Increase in rainfall over the Australian Top End and Kimberley regions. A CSIRO study has found that by displacing the thermal equator southwards via cooling of the air over East Asia, the monsoon which brings most of the rain to these regions has been intensified and displaced southward.
Retreat of the Hindu Kush-Himalayan glaciers and snow packs. The cause is attributed to rising air temperatures that are more pronounced in elevated regions, a combined warming effect of greenhouse gases and the Asian Brown Cloud. Also deposition of black carbon decreases the reflection and exacerbates the retreat. Asian glacial melting could lead to water shortages and floods for the hundreds of millions of people who live downstream.
Decrease of crop harvests. Elevated concentrations of surface ozone are likely to affect crop yields negatively. The impact is crop specific.
A 2011 study found that pollution is making Arabian Sea cyclones more intense as the atmospheric brown clouds has been producing weakening wind patterns which prevent wind shear patterns that historically have prohibited cyclones in the Arabian Sea from becoming major storms. This phenomenon was found responsible for the formation of stronger storms in 2007 and 2010 that were the first recorded storms to enter the Gulf of Oman.

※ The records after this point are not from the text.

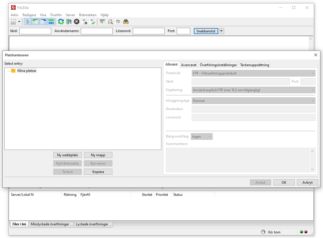Toggle the directory comparison icon

(110, 22)
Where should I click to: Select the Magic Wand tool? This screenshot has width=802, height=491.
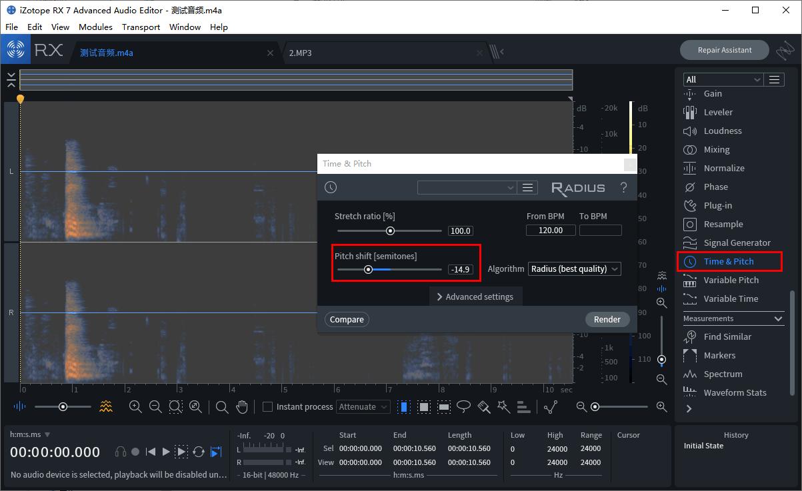click(504, 406)
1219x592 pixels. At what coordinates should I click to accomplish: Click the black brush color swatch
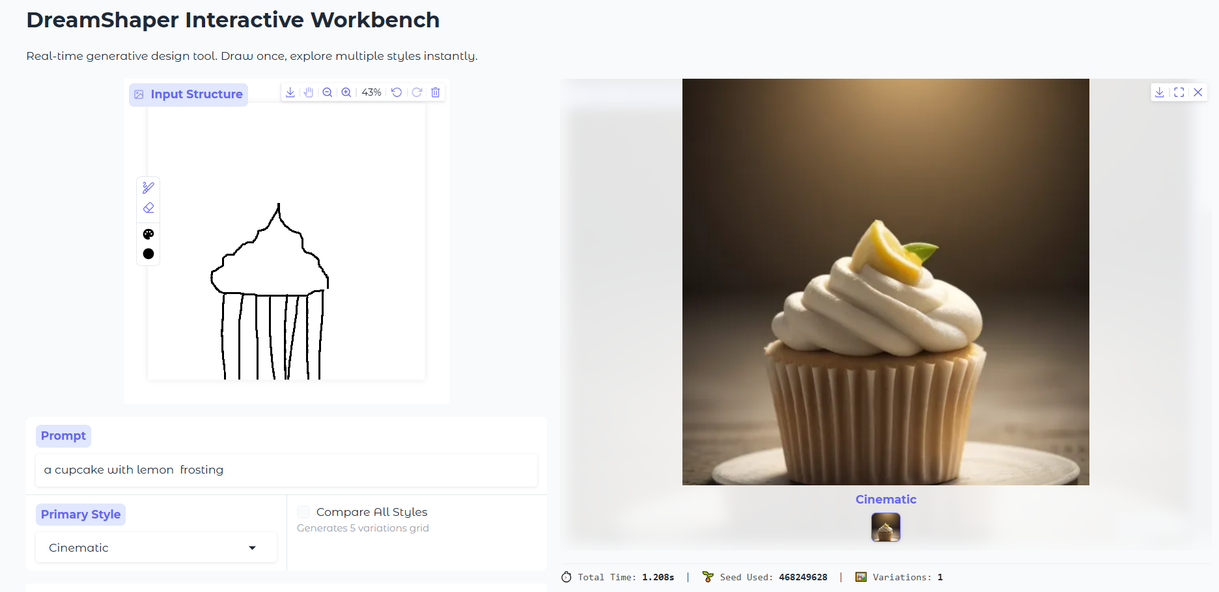pyautogui.click(x=148, y=254)
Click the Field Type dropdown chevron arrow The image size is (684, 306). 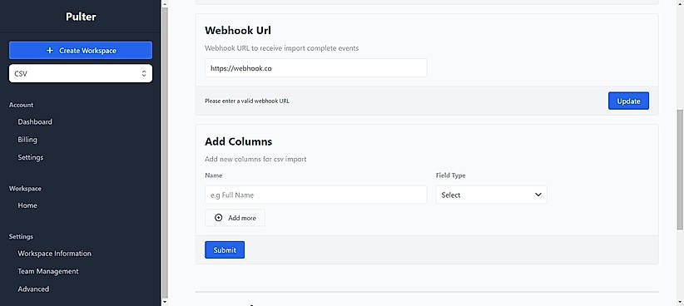[538, 195]
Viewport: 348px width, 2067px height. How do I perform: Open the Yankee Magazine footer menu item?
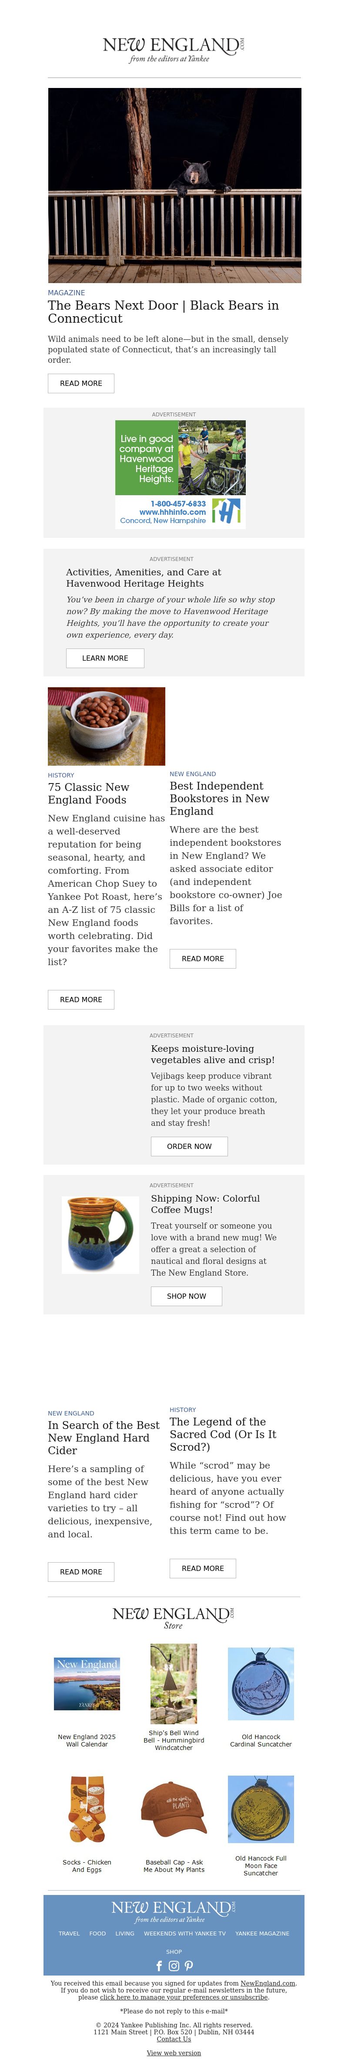tap(262, 1934)
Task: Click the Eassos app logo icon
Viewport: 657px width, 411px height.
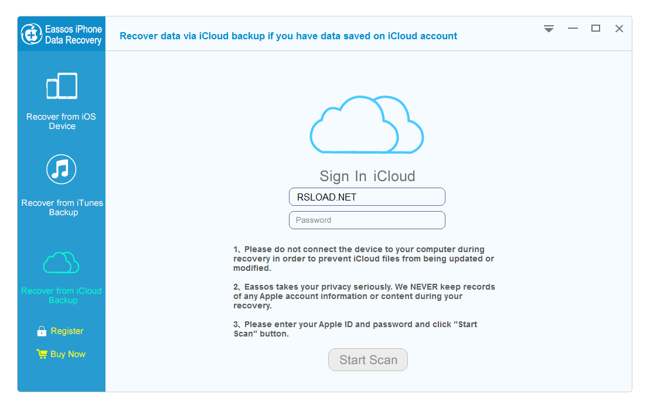Action: coord(32,34)
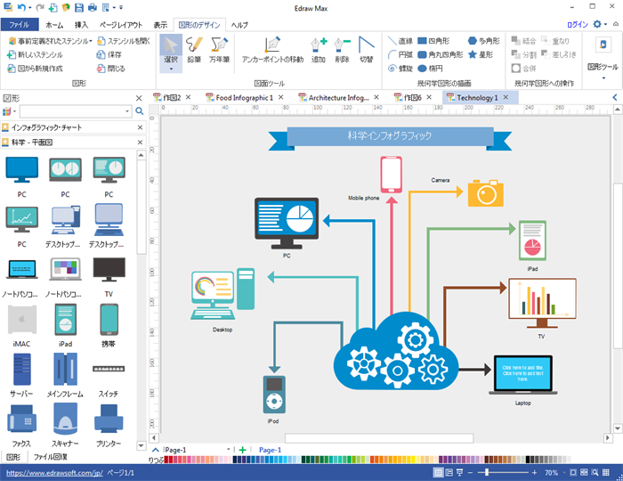Image resolution: width=623 pixels, height=481 pixels.
Task: Click the ログイン login link
Action: [x=576, y=25]
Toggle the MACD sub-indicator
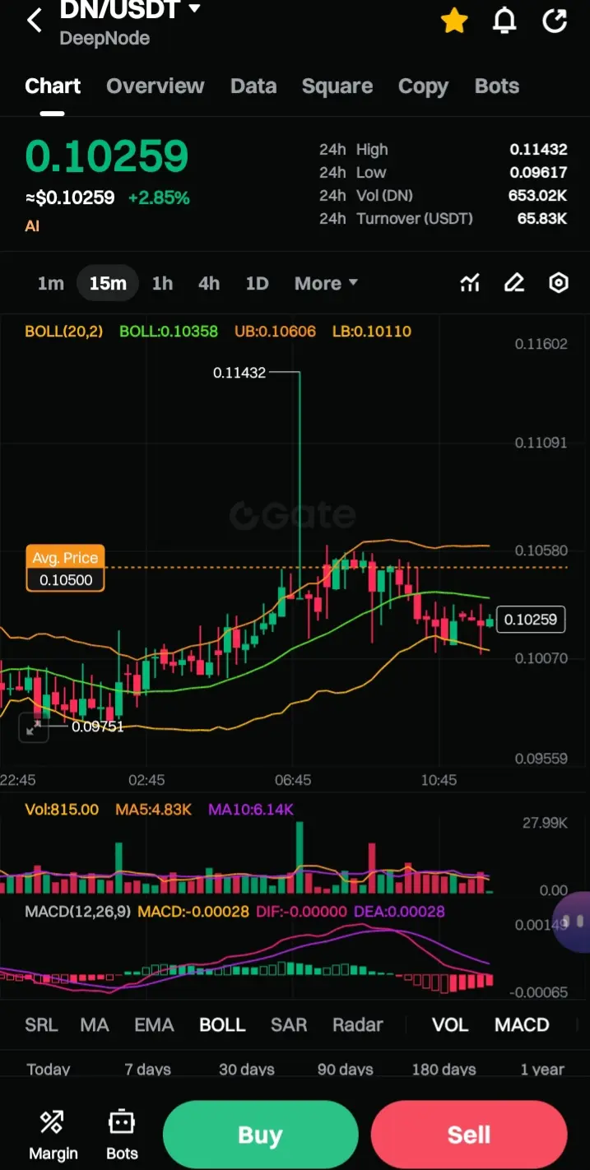 click(522, 1025)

The 2008 report also addressed the global concern of warming and concluded that the brown clouds have masked 20 to 80 percent of greenhouse gas forcing in the past century. The report suggested that air pollution regulations can have large amplifying effects on global warming. Another major impact is on the polar ice caps. Black carbon in the Asian Brown Cloud may be reflecting sunlight and dimming Earth below but it is warming other places by absorbing incoming radiation and warming the atmosphere and whatever it touches. Black carbon is three times more effective than carbon dioxide—the most common greenhouse gas—at melting polar ice and snow. Black carbon in snow causes about three times the temperature change as carbon dioxide in the atmosphere. On snow—even at concentrations below five parts per billion–dark carbon triggers melting, and may be responsible for as much as 94 percent of Arctic warming.